KANDİL’E TESLİM OLDULAR

Bölücü hainlerin tepelerine binilip, bir daha kıpırdayamayacak hale getirilmelerine ramak kaldığı bu günlerde, eski filmlerin yeniden vizyona girdiğini, hayretle izliyoruz. CHP, özellikle son yerel seçimlerde yapılan kirli iş birliğinden kısmi sonuç almanın da şımarıklığı ile tamamen kendini kaybetmiş ve HDP’ye, onun üzerinden de Kandil’e teslim olmuş durumdadır. Bütün bunların, Türk milletinin gurur ayı olan ağustosta yaşanması, özellikle de Malazgirt Zaferi ve büyük taarruz gibi şanlı tarihimizin altın sayfalarının yazıldığı günlerde HDP ile ihanet paslaşmalarının yapılması çok manidardır.

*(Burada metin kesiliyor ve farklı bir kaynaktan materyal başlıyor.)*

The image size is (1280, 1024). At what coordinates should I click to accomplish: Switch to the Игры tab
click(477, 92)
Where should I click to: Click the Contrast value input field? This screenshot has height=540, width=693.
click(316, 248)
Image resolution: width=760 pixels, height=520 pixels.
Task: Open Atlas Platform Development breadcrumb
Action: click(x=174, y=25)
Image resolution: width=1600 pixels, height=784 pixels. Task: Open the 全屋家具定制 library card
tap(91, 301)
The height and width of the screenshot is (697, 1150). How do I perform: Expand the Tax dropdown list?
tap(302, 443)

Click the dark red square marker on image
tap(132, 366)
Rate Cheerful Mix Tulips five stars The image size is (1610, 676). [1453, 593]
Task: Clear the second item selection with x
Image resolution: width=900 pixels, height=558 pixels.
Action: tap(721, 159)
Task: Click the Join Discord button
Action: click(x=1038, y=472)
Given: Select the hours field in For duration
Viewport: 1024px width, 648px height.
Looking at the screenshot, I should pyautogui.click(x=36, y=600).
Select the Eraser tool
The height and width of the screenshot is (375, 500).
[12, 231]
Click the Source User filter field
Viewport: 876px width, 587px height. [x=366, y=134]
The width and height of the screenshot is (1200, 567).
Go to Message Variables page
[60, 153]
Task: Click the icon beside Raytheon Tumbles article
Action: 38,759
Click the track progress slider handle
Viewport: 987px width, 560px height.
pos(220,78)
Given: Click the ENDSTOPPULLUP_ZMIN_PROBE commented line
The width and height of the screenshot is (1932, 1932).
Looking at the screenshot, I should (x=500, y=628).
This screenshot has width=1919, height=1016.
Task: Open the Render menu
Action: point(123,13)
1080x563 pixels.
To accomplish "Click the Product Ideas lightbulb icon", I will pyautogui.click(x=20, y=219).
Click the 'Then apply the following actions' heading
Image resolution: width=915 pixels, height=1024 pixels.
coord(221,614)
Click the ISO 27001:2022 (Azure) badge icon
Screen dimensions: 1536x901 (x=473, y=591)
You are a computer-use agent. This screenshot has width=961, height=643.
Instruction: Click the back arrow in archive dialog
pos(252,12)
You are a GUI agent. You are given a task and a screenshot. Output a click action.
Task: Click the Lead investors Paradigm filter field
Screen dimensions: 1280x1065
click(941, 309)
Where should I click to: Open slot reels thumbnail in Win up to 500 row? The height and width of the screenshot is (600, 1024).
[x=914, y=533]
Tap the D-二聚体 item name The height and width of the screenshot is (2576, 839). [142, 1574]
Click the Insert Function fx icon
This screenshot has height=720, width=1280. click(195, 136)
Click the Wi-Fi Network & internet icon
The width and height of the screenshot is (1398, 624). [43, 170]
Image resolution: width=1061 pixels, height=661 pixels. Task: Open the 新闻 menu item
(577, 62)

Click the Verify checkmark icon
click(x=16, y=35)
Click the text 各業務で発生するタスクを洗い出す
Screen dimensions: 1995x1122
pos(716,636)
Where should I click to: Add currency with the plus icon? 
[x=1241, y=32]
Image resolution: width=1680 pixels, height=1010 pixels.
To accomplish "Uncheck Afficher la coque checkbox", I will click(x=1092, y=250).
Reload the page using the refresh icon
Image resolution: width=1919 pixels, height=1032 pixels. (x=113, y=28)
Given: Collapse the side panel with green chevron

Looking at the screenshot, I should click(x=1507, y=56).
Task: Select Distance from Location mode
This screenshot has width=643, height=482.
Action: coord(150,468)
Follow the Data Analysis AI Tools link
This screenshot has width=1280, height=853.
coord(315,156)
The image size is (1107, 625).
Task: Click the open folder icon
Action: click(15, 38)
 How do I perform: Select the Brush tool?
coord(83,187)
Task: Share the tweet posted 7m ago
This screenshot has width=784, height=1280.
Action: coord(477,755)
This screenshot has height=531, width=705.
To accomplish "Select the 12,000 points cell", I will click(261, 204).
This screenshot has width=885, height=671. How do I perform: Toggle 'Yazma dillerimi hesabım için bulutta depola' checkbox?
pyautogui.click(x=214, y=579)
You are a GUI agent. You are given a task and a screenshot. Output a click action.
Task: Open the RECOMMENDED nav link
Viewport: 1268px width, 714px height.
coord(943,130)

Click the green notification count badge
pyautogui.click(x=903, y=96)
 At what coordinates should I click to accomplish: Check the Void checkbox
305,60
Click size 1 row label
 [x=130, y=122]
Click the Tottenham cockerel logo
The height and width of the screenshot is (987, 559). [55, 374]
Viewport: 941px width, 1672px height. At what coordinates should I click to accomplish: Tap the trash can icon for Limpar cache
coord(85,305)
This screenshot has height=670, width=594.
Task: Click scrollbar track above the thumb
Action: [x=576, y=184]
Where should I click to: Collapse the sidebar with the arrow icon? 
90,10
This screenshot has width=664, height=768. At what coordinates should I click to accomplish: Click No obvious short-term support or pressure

Kemal Kılıçdaroğlu’nun, Sivas Kongresi’nin 100’üncü yılında yaptığı değerlendirme ise CHP’nin nasıl bir savrulma yaşadığını çok acı şekilde ortaya koymaktadır. Sayın Devlet Bahçeli’nin yapmış olduğu açıklama, CHP’nin bir röntgenini oluşturmakta ve Türk milletinin önüne koymaktadır. İstanbul Büyükşehir Belediye Başkanı, kirli işin organizatörü olarak öne çıkmaktadır.

YENİ ÇÖZÜLME SÜRECİ!

Bu kadarla da kalmıyor. CHP sözcüleri, yeni bir çözüm süreci başlatılması gerektiğini, bunun için parti içinde bir hazırlık yapıldığını yüksek sesle dillendirmeye başlamışlardır. Türkiye’nin, terörün kökünü kazımaya bu kadar çok yaklaştığı bir dönemde, yeni bir çözüm sürecinden bahsetmek, bunu gündeme getirip tartışmaya açmak, hiçbir şekilde iyi niyetle izah edilemez. Bu açık ve kesin şekilde PKK ve bölücü teröristlere verilebilecek en büyük ödüldür ve onlara ortaklık etmektir. Bu, hain güruhuna zaman kazandırmak ve cesaretlerini arttırmaktır. CHP’nin yancıları susarak bu rezilliği, bu açık ihaneti kabul etmekte ve hatta destek vermektedirler. Neresinden tutarsanız tutun, hep aynı yere varıyorsunuz. CHP, çok ciddi ve gün geçtikçe ağırlaşan bir beka sorunu haline gelmiştir.